• _PROBLEMA_: ¿Cuántos años de dictadura soviética menciona el fragmento de texto sobre la democracia?

• _FRAGMENTO DE TEXTO_:
################
La pregunta es si los ciudadanos se burlan de los políticos o los políticos de los ciudadanos. Esta vieja medida de la democracia entraña una profunda sabiduría. En aquellos países en que los políticos pueden imponer su voluntad sobre la ciudadanía, el progreso, en el sentido más amplio de la palabra, es generalmente imposible. Tal es la lección que arrojan setenta años de dictadura soviética y decenas de ejemplos de dictaduras castrenses alrededor del mundo, pero también de gobiernos que, como el nuestro, nunca han estado sujetos al reino de la ley, ni mucho menos a la voluntad ciudadana. Pero, tan cierta es esta relación como la inversa: virtualmente todos los países ricos del mundo cuentan con mecanismos que garantizan la subordinación de los políticos al imperio de la ley y a las decisiones de la ciudadanía. Ahora que comenzamos a avanzar en el terreno de la democracia es imperativo no perder de vista otras de sus facetas, sin las cuales el desarrollo es imposible. La verdadera prueba de fuego de la democracia no reside en la realización de elecciones libres y transparentes, aunque eso constituya en sí mismo un paso fundamental en el desarrollo del país, sino en que existan condiciones de seguridad jurídica, la vigencia plena de un estado de derecho y una relación funcional entre los poderes públicos que garantice los derechos de la ciudadanía más allá del electoral, así como el funcionamiento efectivo del gobierno.
################
• _EXTRACTOS DE DATOS_:
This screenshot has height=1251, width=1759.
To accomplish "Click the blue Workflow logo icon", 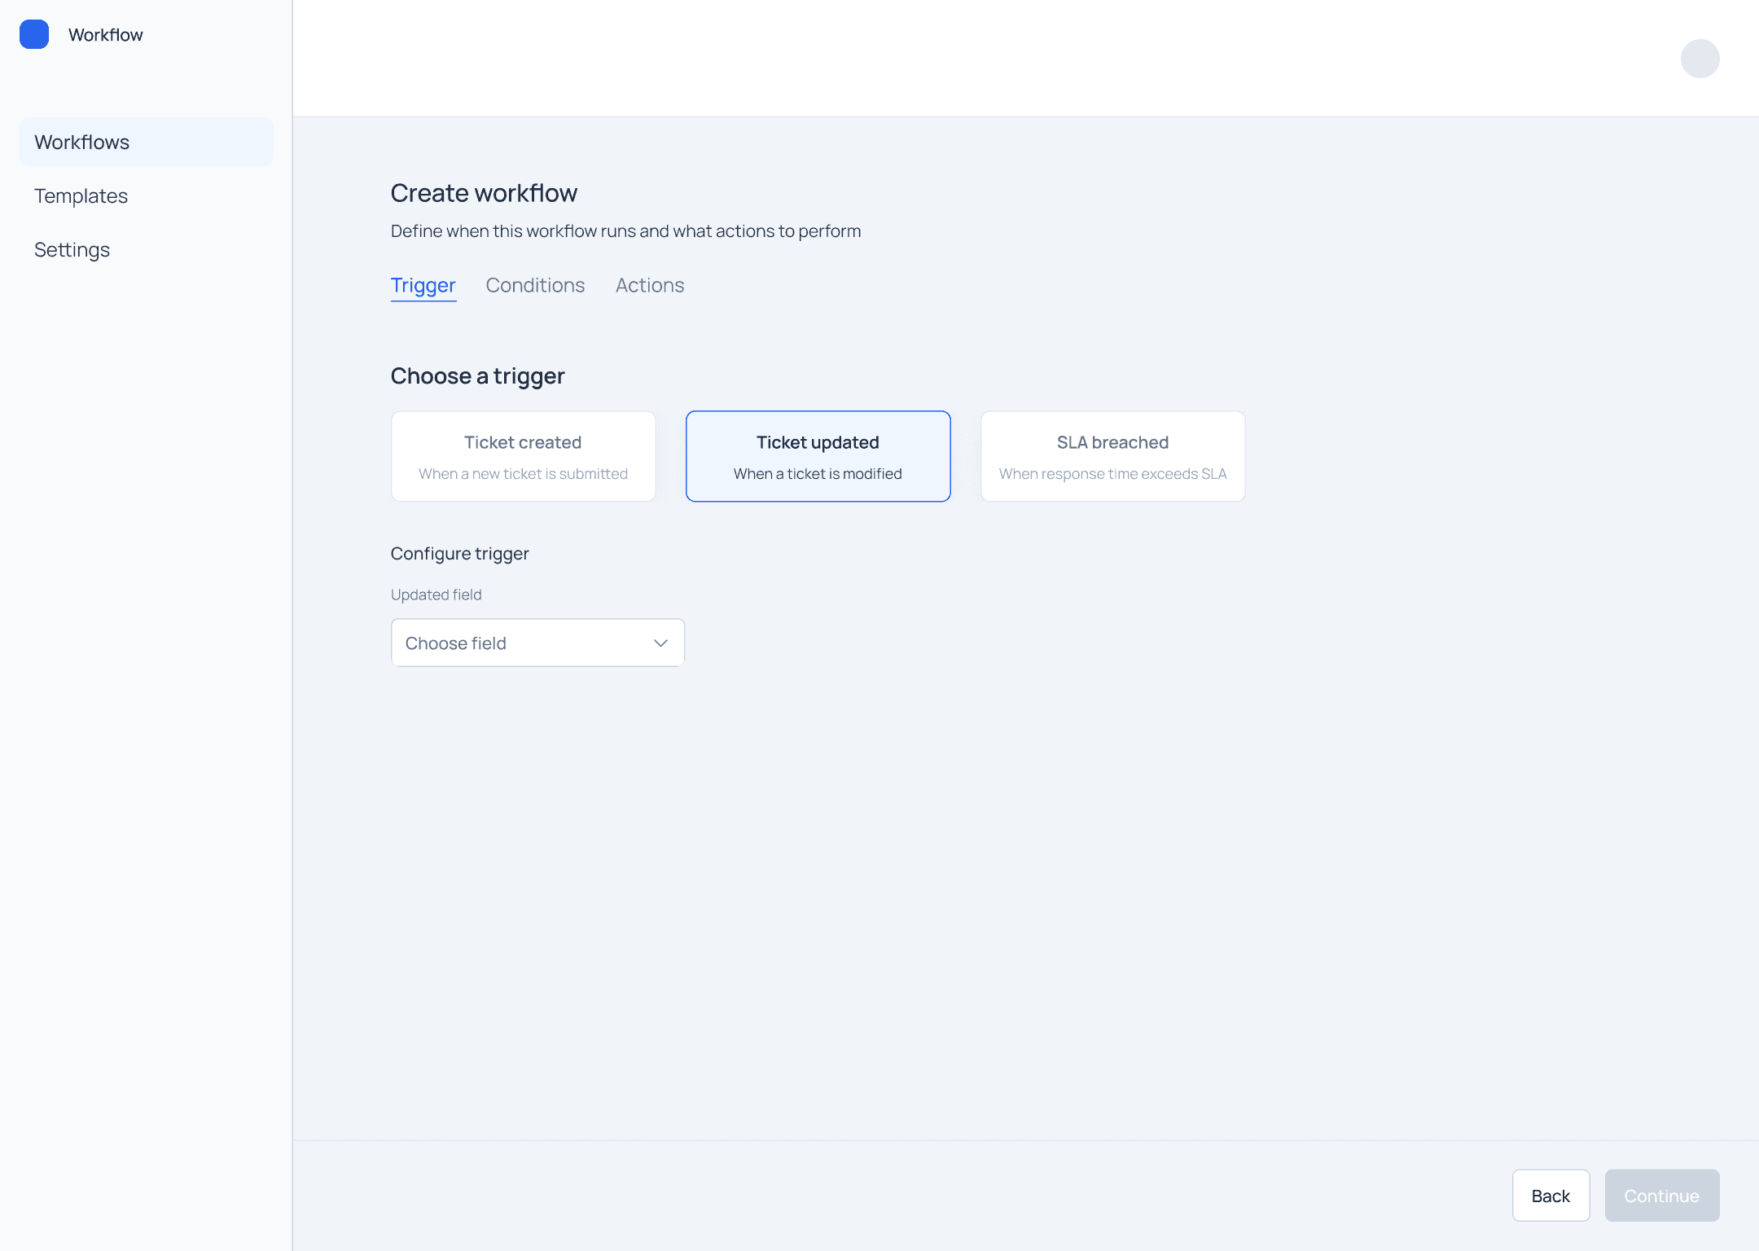I will tap(34, 34).
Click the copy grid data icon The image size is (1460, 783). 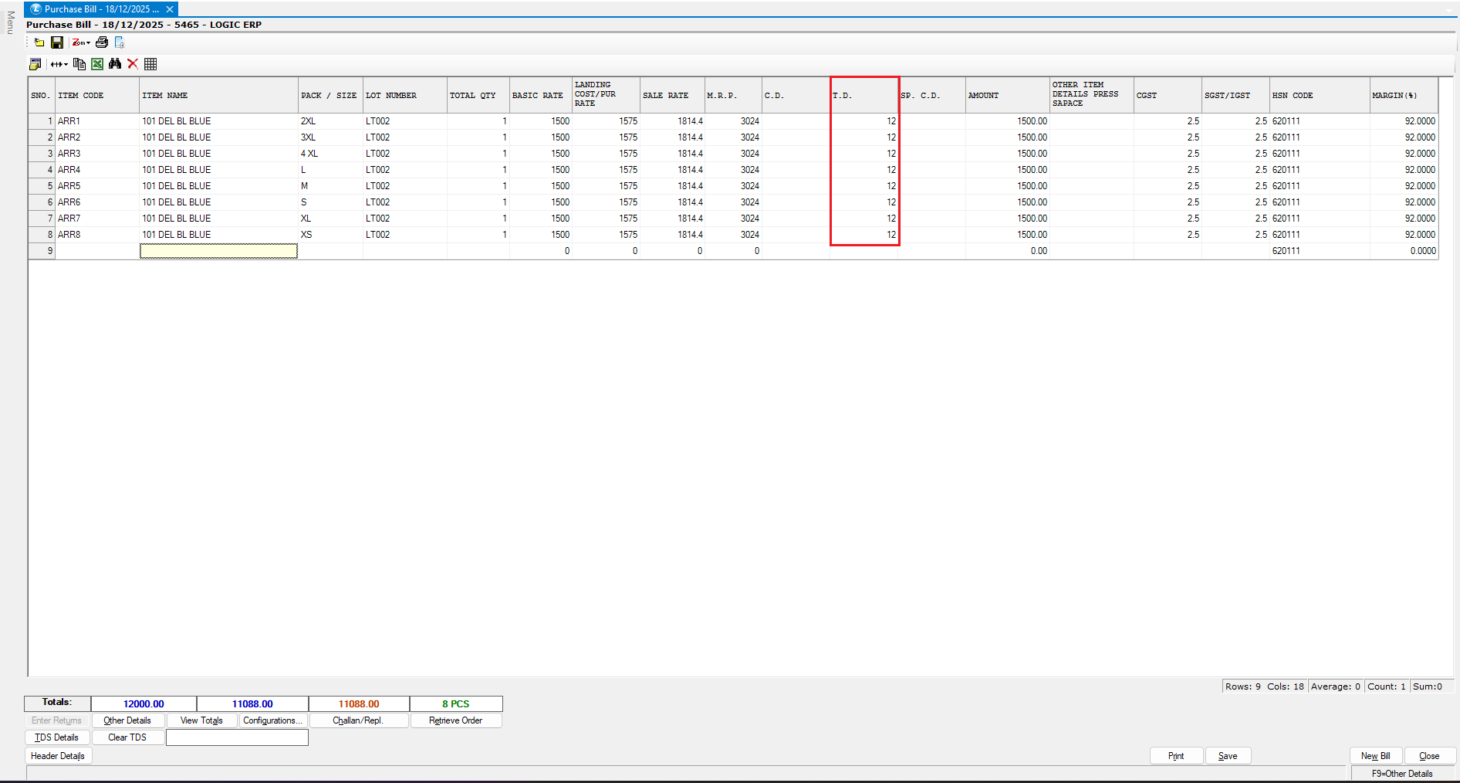tap(79, 64)
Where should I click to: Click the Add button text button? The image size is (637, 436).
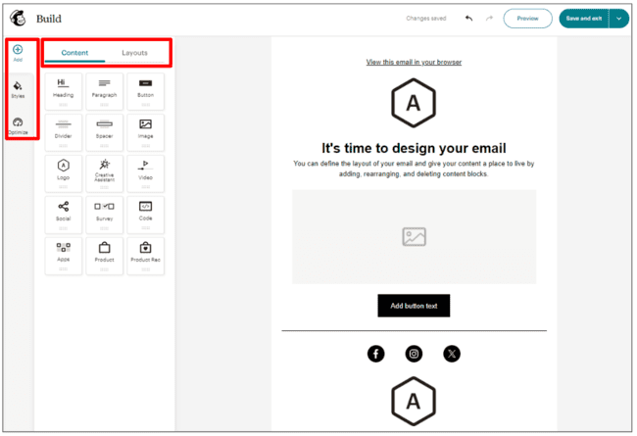coord(414,306)
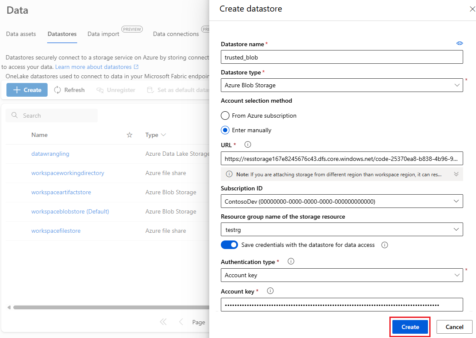The width and height of the screenshot is (476, 338).
Task: Click the favorites star column header
Action: pyautogui.click(x=130, y=135)
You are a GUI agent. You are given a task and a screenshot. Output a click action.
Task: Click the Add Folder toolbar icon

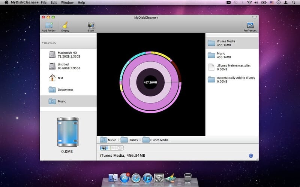tap(49, 27)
################
• _RESULTADO_: Setenta años.